Review: the documentary ‘Expo 67: Mission Impossible’

by Andrew Parker

A notable release for fans of Canadian history, public policy, and few others, the documentary Expo 67: Mission Impossible takes a briskly paced look back at one of the country’s grandest global events: the 1967 World’s Fair.

Putting on a World’s Fair was a massive undertaking for any city, but when Montreal decided to host the then yearly event the chaotic preparations rose to a whole new level. Not even the first choice of location to hold the event by organizers (it was originally Moscow, but they backed out), the minds behind the Expo 67 planning committee had less than seven years to put together a unifying shindig that often takes at least a decade of preparation. This included creating several man made islands within the city to serve as the expo grounds, the construction of new highways and countless venues, and an extension of the subway line. It was ambitious, and John Diefenbaker though they were all a bunch of wasteful nuts that would never finish the job on time.

Anyone familiar with the World’s Fair that year knows how this story ends, so there’s little suspense to be found within Expo 67: Mission Impossible. It’s a film that takes a dry topic, tries to jazz it up, and yet still can’t quite figure out how to make all of this engaging. Directors Eric Ruel, Guylaine Maroist, and Michel Barbeau have a treasure trove of material to work from: over 80,000 largely unseen, unused, and unpacked documents, films, slides, and photos from an archive in Gatineau. Supplementing these primary sources are a handful of recently conducted, reflective interviews with people involved with the mounting of the expo from construction to policy to PR.

There’s no denying that the team behind Expo 67 pulled together something improbably successful in such a short period of time. Every World’s Fair was meant to be like the Olympics: each following ceremony needed to be bigger and better than the last. Expo 67: Mission Impossible is at its best whenever the filmmakers are focusing on the enormity of the task at hand, but it falters in terms of finding any greater meaning or humanity.

Clocking in at barely over an hour (and considering the choice of format and structure, could still end fifteen minutes before it ultimately does), Expo 67: Mission Impossible might try to look like a slick, streamlined, suspenseful documentary version of events, but it’s clearly made for television and shorter attention spans. Large swaths of Expo 67: Mission Impossible are dumps of factual statements that, while accurate, are only skin deep. Talk of Quebecois separatism, beef with Ontario’s rival CNE, Cold War tensions, struggles to create a logo, and troubles with parliament and an apathetic national populace are fascinating undercurrents that would be fascinating to read about, but are each handled in two minutes or less because the film needs to hurry onto the next batch of facts to unload.

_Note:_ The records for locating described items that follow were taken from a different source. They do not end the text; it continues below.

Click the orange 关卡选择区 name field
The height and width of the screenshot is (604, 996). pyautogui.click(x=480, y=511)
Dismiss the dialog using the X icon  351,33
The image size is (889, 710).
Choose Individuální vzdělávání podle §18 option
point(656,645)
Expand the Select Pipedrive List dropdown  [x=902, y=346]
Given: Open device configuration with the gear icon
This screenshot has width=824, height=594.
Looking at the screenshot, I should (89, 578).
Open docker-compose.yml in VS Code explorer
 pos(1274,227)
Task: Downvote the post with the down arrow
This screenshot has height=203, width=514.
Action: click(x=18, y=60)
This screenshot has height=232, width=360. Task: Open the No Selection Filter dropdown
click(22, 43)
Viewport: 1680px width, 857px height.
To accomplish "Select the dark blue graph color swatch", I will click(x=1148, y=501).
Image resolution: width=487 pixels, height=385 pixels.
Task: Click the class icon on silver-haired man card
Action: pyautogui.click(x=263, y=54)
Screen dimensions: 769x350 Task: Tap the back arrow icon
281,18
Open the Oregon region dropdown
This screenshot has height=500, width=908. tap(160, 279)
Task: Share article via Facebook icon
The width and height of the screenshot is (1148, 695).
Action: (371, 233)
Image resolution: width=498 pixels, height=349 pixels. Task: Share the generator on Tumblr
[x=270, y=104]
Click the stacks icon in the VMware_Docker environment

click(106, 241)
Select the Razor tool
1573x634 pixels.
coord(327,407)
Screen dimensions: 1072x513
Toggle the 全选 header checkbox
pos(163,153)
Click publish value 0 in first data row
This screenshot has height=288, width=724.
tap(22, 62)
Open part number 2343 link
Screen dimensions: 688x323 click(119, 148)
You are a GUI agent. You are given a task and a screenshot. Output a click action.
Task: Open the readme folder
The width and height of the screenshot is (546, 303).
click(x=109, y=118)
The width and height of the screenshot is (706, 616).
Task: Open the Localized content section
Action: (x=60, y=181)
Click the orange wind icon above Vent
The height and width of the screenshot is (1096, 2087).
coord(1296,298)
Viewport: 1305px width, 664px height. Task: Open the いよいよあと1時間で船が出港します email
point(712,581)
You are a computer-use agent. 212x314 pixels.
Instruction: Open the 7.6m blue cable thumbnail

Expo 67: Mission Impossible is well meaning, but it’s barely above the quality of a made-for-History Channel documentary on the same subject, or worse, the kind of film that plays on an hourly loop in an historical museum. You might learn something about this contentious, landmark event, but almost none of it will stick with you on an emotional or intellectual level. It’s just the facts, Jack. Just the facts.

Expo 67: Mission Impossible opens at The Hot Docs Ted Rogers Cinema on Friday, August 18, 2017.